■ TO DO:
Please reproduce the following records exactly, with nothing omitted.

*** Opening of DATASET ***

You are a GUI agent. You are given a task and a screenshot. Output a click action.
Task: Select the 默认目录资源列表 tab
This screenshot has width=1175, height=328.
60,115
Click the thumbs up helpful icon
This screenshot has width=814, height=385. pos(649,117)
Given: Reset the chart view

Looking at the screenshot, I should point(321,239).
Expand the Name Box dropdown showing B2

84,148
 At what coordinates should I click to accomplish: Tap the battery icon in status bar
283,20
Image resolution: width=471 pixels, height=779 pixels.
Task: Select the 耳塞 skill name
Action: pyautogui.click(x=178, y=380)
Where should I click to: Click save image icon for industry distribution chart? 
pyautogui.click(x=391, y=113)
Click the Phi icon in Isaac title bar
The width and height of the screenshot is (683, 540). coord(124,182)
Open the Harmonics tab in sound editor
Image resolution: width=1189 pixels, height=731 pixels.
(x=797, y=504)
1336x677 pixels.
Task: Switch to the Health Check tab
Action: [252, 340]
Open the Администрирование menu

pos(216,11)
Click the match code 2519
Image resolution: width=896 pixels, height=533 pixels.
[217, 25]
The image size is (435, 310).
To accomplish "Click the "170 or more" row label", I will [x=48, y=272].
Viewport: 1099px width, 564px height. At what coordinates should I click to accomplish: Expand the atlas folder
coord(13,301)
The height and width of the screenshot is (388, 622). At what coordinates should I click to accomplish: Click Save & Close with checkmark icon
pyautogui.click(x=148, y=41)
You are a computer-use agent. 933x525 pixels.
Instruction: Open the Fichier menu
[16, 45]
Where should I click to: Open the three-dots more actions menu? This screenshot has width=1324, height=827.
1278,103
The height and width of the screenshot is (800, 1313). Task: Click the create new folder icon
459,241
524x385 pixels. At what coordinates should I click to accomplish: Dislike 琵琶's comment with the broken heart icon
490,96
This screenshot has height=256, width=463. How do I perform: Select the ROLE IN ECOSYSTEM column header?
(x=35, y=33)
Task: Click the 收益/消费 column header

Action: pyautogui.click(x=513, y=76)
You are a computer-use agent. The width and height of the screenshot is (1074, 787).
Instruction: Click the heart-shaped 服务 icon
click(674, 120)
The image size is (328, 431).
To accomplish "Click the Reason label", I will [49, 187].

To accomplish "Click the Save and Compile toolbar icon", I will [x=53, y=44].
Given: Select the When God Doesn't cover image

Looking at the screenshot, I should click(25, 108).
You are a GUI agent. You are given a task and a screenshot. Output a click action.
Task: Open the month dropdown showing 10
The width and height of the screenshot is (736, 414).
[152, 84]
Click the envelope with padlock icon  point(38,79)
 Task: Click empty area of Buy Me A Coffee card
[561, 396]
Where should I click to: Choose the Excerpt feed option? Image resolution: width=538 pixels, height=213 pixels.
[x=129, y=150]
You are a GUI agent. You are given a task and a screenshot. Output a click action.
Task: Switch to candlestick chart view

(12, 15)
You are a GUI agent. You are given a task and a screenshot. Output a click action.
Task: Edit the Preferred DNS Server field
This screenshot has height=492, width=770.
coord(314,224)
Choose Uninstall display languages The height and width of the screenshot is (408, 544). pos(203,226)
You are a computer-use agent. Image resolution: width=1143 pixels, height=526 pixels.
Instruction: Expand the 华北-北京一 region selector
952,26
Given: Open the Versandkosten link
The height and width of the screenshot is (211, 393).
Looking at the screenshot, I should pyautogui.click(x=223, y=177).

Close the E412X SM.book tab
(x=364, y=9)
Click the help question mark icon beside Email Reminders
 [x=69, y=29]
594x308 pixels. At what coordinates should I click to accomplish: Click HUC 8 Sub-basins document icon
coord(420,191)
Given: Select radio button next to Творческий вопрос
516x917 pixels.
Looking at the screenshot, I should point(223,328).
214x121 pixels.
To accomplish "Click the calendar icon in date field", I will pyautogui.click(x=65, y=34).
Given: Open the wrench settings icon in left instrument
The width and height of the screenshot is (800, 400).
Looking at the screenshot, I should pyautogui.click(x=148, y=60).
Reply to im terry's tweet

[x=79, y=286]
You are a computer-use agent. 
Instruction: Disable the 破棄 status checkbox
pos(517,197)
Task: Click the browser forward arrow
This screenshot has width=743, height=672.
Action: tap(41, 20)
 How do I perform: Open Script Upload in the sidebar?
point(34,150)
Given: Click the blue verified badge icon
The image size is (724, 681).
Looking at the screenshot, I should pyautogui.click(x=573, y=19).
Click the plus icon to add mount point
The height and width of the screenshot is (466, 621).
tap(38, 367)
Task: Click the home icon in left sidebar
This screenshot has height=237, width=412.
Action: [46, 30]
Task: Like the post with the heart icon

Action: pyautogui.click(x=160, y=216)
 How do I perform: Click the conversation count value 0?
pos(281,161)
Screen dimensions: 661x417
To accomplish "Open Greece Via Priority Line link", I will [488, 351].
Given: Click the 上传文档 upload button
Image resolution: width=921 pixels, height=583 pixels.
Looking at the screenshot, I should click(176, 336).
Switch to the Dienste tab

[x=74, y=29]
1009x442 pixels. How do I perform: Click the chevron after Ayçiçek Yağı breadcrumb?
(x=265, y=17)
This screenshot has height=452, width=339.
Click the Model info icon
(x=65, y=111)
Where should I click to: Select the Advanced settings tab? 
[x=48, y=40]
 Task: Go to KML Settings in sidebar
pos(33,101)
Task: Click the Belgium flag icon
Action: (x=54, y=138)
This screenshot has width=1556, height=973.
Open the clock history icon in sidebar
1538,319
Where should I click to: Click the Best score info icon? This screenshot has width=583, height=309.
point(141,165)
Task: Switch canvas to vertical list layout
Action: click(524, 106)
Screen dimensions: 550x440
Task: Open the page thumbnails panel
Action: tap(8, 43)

*** Close of DATASET ***

■ ANSWER FOR THIS EXERCISE:
You are a GUI agent. You are given a task and a screenshot. Output a click action.
Task: Select the 默认目录资源列表 tab
This screenshot has width=1175, height=328.
60,115
Click the thumbs up helpful icon
This screenshot has width=814, height=385. pos(649,117)
Given: Reset the chart view

Looking at the screenshot, I should point(321,239).
Expand the Name Box dropdown showing B2

84,148
 At what coordinates should I click to accomplish: Tap the battery icon in status bar
283,20
Image resolution: width=471 pixels, height=779 pixels.
Task: Select the 耳塞 skill name
Action: pyautogui.click(x=178, y=380)
Where should I click to: Click save image icon for industry distribution chart? 
pyautogui.click(x=391, y=113)
Click the Phi icon in Isaac title bar
The width and height of the screenshot is (683, 540). coord(124,182)
Open the Harmonics tab in sound editor
Image resolution: width=1189 pixels, height=731 pixels.
(x=797, y=504)
1336x677 pixels.
Task: Switch to the Health Check tab
Action: [252, 340]
Open the Администрирование menu

pos(216,11)
Click the match code 2519
Image resolution: width=896 pixels, height=533 pixels.
[217, 25]
The image size is (435, 310).
To accomplish "Click the "170 or more" row label", I will [x=48, y=272].
Viewport: 1099px width, 564px height. At what coordinates should I click to accomplish: Expand the atlas folder
coord(13,301)
The height and width of the screenshot is (388, 622). At what coordinates should I click to accomplish: Click Save & Close with checkmark icon
pyautogui.click(x=148, y=41)
You are a computer-use agent. 933x525 pixels.
Instruction: Open the Fichier menu
[16, 45]
Where should I click to: Open the three-dots more actions menu? This screenshot has width=1324, height=827.
1278,103
The height and width of the screenshot is (800, 1313). Task: Click the create new folder icon
459,241
524x385 pixels. At what coordinates should I click to accomplish: Dislike 琵琶's comment with the broken heart icon
490,96
This screenshot has height=256, width=463. How do I perform: Select the ROLE IN ECOSYSTEM column header?
(x=35, y=33)
Task: Click the 收益/消费 column header

Action: pyautogui.click(x=513, y=76)
You are a computer-use agent. The width and height of the screenshot is (1074, 787).
Instruction: Click the heart-shaped 服务 icon
click(674, 120)
The image size is (328, 431).
To accomplish "Click the Reason label", I will [49, 187].

To accomplish "Click the Save and Compile toolbar icon", I will [x=53, y=44].
Given: Select the When God Doesn't cover image

Looking at the screenshot, I should click(25, 108).
You are a GUI agent. You are given a task and a screenshot. Output a click action.
Task: Open the month dropdown showing 10
The width and height of the screenshot is (736, 414).
[152, 84]
Click the envelope with padlock icon  point(38,79)
 Task: Click empty area of Buy Me A Coffee card
[561, 396]
Where should I click to: Choose the Excerpt feed option? Image resolution: width=538 pixels, height=213 pixels.
[x=129, y=150]
You are a GUI agent. You are given a task and a screenshot. Output a click action.
Task: Switch to candlestick chart view

(12, 15)
You are a GUI agent. You are given a task and a screenshot. Output a click action.
Task: Edit the Preferred DNS Server field
This screenshot has height=492, width=770.
coord(314,224)
Choose Uninstall display languages The height and width of the screenshot is (408, 544). pos(203,226)
You are a computer-use agent. Image resolution: width=1143 pixels, height=526 pixels.
Instruction: Expand the 华北-北京一 region selector
952,26
Given: Open the Versandkosten link
The height and width of the screenshot is (211, 393).
Looking at the screenshot, I should pyautogui.click(x=223, y=177).

Close the E412X SM.book tab
(x=364, y=9)
Click the help question mark icon beside Email Reminders
 [x=69, y=29]
594x308 pixels. At what coordinates should I click to accomplish: Click HUC 8 Sub-basins document icon
coord(420,191)
Given: Select radio button next to Творческий вопрос
516x917 pixels.
Looking at the screenshot, I should point(223,328).
214x121 pixels.
To accomplish "Click the calendar icon in date field", I will pyautogui.click(x=65, y=34).
Given: Open the wrench settings icon in left instrument
The width and height of the screenshot is (800, 400).
Looking at the screenshot, I should pyautogui.click(x=148, y=60).
Reply to im terry's tweet

[x=79, y=286]
You are a computer-use agent. 
Instruction: Disable the 破棄 status checkbox
pos(517,197)
Task: Click the browser forward arrow
This screenshot has width=743, height=672.
Action: tap(41, 20)
 How do I perform: Open Script Upload in the sidebar?
point(34,150)
Given: Click the blue verified badge icon
The image size is (724, 681).
Looking at the screenshot, I should pyautogui.click(x=573, y=19).
Click the plus icon to add mount point
The height and width of the screenshot is (466, 621).
tap(38, 367)
Task: Click the home icon in left sidebar
This screenshot has height=237, width=412.
Action: [46, 30]
Task: Like the post with the heart icon

Action: pyautogui.click(x=160, y=216)
 How do I perform: Click the conversation count value 0?
pos(281,161)
Screen dimensions: 661x417
To accomplish "Open Greece Via Priority Line link", I will [488, 351].
Given: Click the 上传文档 upload button
Image resolution: width=921 pixels, height=583 pixels.
Looking at the screenshot, I should click(176, 336).
Switch to the Dienste tab

[x=74, y=29]
1009x442 pixels. How do I perform: Click the chevron after Ayçiçek Yağı breadcrumb?
(x=265, y=17)
This screenshot has height=452, width=339.
Click the Model info icon
(x=65, y=111)
Where should I click to: Select the Advanced settings tab? 
[x=48, y=40]
 Task: Go to KML Settings in sidebar
pos(33,101)
Task: Click the Belgium flag icon
Action: (x=54, y=138)
This screenshot has width=1556, height=973.
Open the clock history icon in sidebar
1538,319
Where should I click to: Click the Best score info icon? This screenshot has width=583, height=309.
point(141,165)
Task: Switch canvas to vertical list layout
Action: click(524, 106)
Screen dimensions: 550x440
Task: Open the page thumbnails panel
Action: tap(8, 43)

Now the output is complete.